Chromium carbide micro-whiskers: Preparation and strengthening effects in extreme conditions with experiments and molecular dynamics simulations

Abstract

The rod-like Cr3C2 micro-whiskers were successfully synthesized from chromic oxide and blank carbon as reaction sources and halide salts and nickel as catalysts by using a carbothermal reduction method assisted with high energy milling and liquid phase catalysis. The optimal preparing condition was to calcine the mixture of Cr2O3:C:NaCl:KCl:Ni ​= ​1:8:0.4:0.4:0.3 (mole ratio) at 1300 ​°C for 2h without other post-treatments. The growth of Cr3C2 micro-whiskers was based on S-L-S mechanism that the brief reaction process of Cr2O3+C→Cr7C3→Cr3C2 occurred in molten catalyst liquids. Besides, the deficiency of carbon led to the generation of Cr7C3 particles, and its excess could induce the formation of coral clusters.

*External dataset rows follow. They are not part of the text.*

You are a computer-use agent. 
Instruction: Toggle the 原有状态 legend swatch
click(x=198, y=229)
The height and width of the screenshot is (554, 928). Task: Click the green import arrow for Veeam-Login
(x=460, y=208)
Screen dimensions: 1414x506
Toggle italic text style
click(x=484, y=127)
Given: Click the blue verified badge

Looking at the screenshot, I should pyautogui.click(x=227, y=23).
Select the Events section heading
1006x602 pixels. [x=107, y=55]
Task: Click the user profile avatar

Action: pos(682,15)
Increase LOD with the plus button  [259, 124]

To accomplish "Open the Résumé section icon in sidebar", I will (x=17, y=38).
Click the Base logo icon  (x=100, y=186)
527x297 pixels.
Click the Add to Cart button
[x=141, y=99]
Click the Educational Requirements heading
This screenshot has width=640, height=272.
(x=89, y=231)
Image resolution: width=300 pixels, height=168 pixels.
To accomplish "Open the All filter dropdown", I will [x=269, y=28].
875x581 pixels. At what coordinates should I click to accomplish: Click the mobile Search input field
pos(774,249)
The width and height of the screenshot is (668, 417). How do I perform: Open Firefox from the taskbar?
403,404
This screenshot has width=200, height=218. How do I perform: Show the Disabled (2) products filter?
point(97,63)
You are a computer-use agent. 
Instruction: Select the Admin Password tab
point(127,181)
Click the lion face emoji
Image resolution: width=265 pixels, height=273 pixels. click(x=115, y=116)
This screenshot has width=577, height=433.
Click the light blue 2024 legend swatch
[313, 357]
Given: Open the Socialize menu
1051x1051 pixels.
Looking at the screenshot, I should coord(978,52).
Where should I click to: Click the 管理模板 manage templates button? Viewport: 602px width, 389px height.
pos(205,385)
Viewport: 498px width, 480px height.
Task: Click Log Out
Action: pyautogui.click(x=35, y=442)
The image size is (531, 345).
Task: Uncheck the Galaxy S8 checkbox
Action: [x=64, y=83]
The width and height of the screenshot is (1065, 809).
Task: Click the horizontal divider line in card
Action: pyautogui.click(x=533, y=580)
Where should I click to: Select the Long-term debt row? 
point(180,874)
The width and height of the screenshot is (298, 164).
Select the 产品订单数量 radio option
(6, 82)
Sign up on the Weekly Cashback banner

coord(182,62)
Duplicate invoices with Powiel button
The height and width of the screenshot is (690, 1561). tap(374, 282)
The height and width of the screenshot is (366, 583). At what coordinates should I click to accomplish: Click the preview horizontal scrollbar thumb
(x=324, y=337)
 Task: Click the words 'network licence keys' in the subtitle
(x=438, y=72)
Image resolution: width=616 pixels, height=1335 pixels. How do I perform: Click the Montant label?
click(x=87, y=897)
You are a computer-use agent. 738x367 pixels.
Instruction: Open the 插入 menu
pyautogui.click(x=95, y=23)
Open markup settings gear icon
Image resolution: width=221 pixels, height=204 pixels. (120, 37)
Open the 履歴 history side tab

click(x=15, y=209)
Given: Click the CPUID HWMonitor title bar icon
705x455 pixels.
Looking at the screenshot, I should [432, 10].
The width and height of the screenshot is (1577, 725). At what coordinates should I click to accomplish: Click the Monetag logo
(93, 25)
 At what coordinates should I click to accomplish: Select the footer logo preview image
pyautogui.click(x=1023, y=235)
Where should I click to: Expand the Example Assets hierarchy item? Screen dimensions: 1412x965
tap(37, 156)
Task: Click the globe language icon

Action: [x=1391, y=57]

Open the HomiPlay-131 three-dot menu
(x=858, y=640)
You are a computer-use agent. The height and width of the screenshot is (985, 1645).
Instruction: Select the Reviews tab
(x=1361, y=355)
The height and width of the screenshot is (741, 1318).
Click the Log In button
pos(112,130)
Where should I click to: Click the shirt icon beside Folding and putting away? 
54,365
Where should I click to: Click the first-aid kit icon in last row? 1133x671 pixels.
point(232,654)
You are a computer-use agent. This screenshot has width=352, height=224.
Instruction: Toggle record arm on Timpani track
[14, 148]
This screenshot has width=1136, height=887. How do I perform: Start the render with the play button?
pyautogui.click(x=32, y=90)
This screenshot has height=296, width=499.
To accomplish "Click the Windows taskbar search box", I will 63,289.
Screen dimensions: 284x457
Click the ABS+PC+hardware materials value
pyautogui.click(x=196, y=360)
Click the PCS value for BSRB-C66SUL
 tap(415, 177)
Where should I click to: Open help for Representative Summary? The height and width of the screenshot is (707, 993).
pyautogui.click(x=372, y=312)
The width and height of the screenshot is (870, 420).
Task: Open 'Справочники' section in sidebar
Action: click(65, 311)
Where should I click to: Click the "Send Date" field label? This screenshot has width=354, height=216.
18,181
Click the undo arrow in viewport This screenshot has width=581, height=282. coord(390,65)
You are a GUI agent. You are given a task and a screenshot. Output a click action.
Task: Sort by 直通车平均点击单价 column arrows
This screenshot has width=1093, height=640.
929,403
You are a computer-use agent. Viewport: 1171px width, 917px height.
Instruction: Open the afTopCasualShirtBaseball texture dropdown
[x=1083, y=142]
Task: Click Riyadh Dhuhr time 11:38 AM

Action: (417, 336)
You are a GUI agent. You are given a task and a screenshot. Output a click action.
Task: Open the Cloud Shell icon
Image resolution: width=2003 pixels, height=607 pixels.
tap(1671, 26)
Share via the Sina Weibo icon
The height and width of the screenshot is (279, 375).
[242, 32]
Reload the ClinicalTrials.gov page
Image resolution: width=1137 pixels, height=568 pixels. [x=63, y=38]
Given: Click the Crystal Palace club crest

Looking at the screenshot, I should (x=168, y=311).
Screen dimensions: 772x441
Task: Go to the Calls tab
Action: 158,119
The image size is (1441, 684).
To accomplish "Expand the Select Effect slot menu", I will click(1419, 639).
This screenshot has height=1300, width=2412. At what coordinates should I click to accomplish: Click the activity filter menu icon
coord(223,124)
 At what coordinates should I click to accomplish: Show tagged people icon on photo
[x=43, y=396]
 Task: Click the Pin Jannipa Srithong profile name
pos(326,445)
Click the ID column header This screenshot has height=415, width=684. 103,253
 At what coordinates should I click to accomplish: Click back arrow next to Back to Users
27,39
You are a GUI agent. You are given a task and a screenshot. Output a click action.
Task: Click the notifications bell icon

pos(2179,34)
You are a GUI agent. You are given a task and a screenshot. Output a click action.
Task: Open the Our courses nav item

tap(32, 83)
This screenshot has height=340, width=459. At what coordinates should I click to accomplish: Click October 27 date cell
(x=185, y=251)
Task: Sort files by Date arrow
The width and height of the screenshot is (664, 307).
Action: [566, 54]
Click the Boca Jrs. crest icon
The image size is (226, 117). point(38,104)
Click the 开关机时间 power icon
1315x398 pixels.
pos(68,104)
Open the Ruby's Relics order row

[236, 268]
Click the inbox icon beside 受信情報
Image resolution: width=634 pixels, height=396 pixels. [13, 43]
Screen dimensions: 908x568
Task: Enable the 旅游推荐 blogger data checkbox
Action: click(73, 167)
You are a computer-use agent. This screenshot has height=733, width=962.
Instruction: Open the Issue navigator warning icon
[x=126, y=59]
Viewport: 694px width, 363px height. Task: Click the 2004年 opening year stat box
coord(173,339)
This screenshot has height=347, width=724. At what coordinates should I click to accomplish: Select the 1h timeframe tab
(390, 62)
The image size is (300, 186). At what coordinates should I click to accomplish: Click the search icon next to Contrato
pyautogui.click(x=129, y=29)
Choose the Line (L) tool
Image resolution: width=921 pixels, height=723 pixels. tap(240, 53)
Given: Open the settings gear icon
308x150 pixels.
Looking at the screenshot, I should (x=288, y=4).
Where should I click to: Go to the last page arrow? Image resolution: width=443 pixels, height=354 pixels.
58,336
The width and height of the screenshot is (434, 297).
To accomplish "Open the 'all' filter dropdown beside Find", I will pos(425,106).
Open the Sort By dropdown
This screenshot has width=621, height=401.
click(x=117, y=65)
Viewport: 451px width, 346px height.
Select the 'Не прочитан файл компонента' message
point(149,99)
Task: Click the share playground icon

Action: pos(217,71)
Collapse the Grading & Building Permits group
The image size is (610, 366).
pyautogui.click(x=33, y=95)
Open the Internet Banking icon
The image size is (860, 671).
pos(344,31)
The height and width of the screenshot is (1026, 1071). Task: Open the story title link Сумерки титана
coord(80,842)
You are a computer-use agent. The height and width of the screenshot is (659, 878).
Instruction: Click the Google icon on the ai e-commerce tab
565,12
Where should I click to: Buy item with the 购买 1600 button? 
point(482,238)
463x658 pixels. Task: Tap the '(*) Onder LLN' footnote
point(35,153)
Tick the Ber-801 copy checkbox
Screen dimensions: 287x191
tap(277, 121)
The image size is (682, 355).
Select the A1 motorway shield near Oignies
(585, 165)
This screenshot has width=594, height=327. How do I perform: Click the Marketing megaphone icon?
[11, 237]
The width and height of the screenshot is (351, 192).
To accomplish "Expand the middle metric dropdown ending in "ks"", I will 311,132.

The obtained Cr3C2 whiskers were not oxidized in air atmosphere at temperature lower than 1000 ​°C, and a thin Cr2O3 coating which prevented further oxidation gradually formed on the outside of whiskers from 1000 to 1200 ​°C. In addition, the bonding strength of heat resistant adhesive was increased by 16–28% from 500 to 1500 ​°C after adding Cr3C2 whiskers, which was mainly attributed to the pull-out mechanism, whereas the added carbon fibers were completely oxidized and left many sags in adhesive structure, thus severely decreasing the strength. Molecular dynamics simulations with the tersoff forcefield were carried out to facilitate fundamental understanding of the micro-whiskers growing in preferred directions. Combined with theoretical and experimental studies, this work significantly expands the design space and motivates future efforts in exploring the emerging applications of the mechanical properties of Cr3C2 whiskers in severe occasions.